The young wizard hummed, watching as a boy
scrambled after nuts thrown by giggling squirrels. “But doesn’t the very act of
us controlling the malice negate the balance?”
“The wizards do not control the malice,” said the Skald, very piously. The young wizard
blinked and glanced sideways. “Nope, you can see what you need to see. Not me.”
“Not thee,” the young wizard muttered.
“I knew there was a sense of humor in there somewhere.
Look at the fountain! There were many attempts to control the malice, with and
without the aid of the Unmentioned, Destiny, and various otherworldly entities.

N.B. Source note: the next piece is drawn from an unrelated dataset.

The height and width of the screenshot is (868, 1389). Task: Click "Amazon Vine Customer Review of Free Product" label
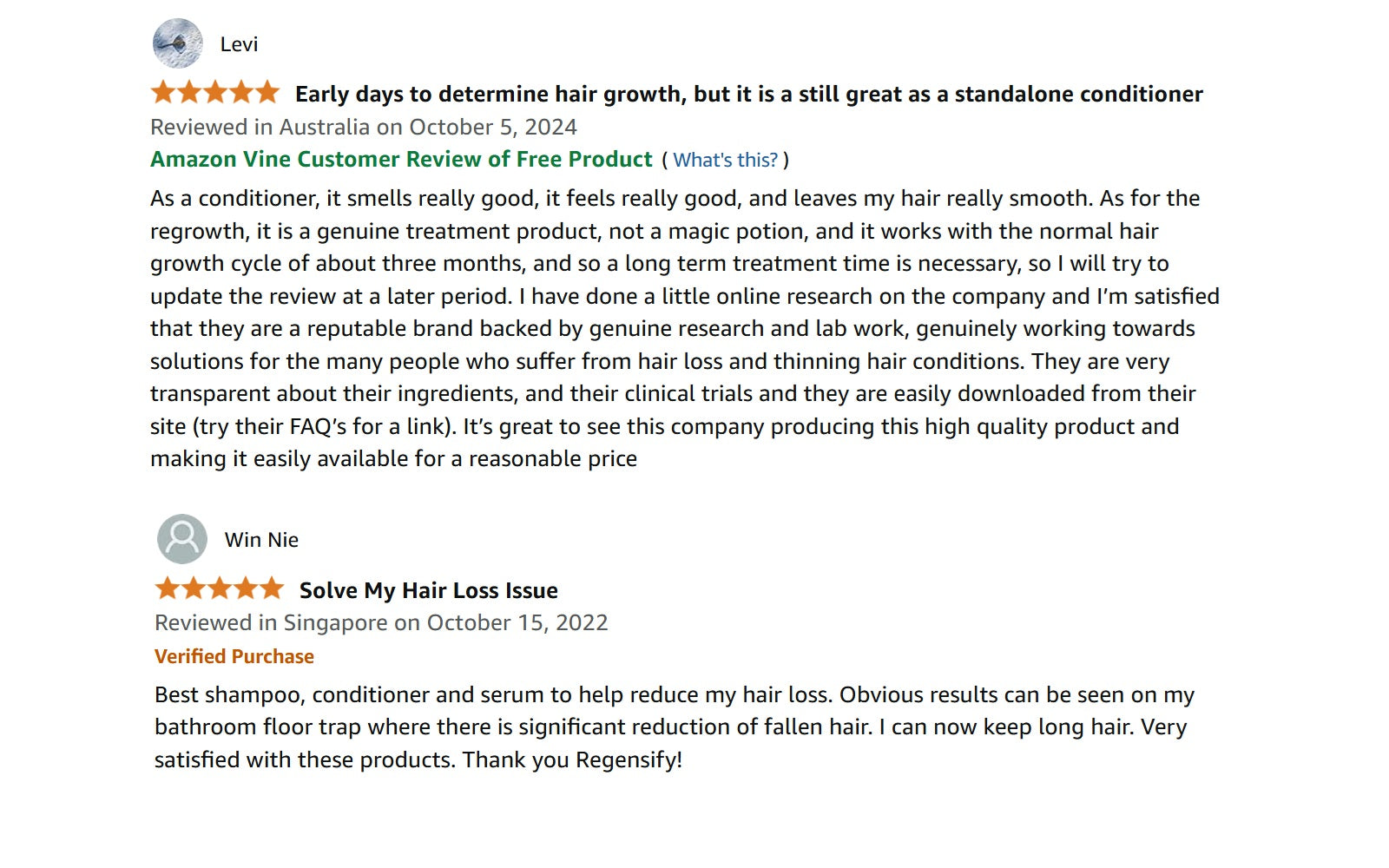(x=401, y=159)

We were luckless. The best we could do was guide the malice, dam it up, perhaps
channel it, to dilute the effects.”
“What if it’s not used?”
“They tried storing it once, instead of dispersing
it. In the last five breaths of All Fools’ 1310,
the sum total of the malice dumped itself on Atlantis.”
“The big bang is real?”
The Skald
snorted. “I will thank you to not use that stupid nick name in my presence. Atlantis
disappeared entirely; a whole clan was decimated. Look at the fountain. You see
what you need to see.”
“I see what I need to see.” The young wizard
studiously watched the butcher, the baker, and the soap maker indulge in some
typical male prank. When they were saved from a fate worse than slow roasting
only by virtue of an unseen surge of power, the three men merely laughed
harder. “What I don’t see is how I’m doing any good.”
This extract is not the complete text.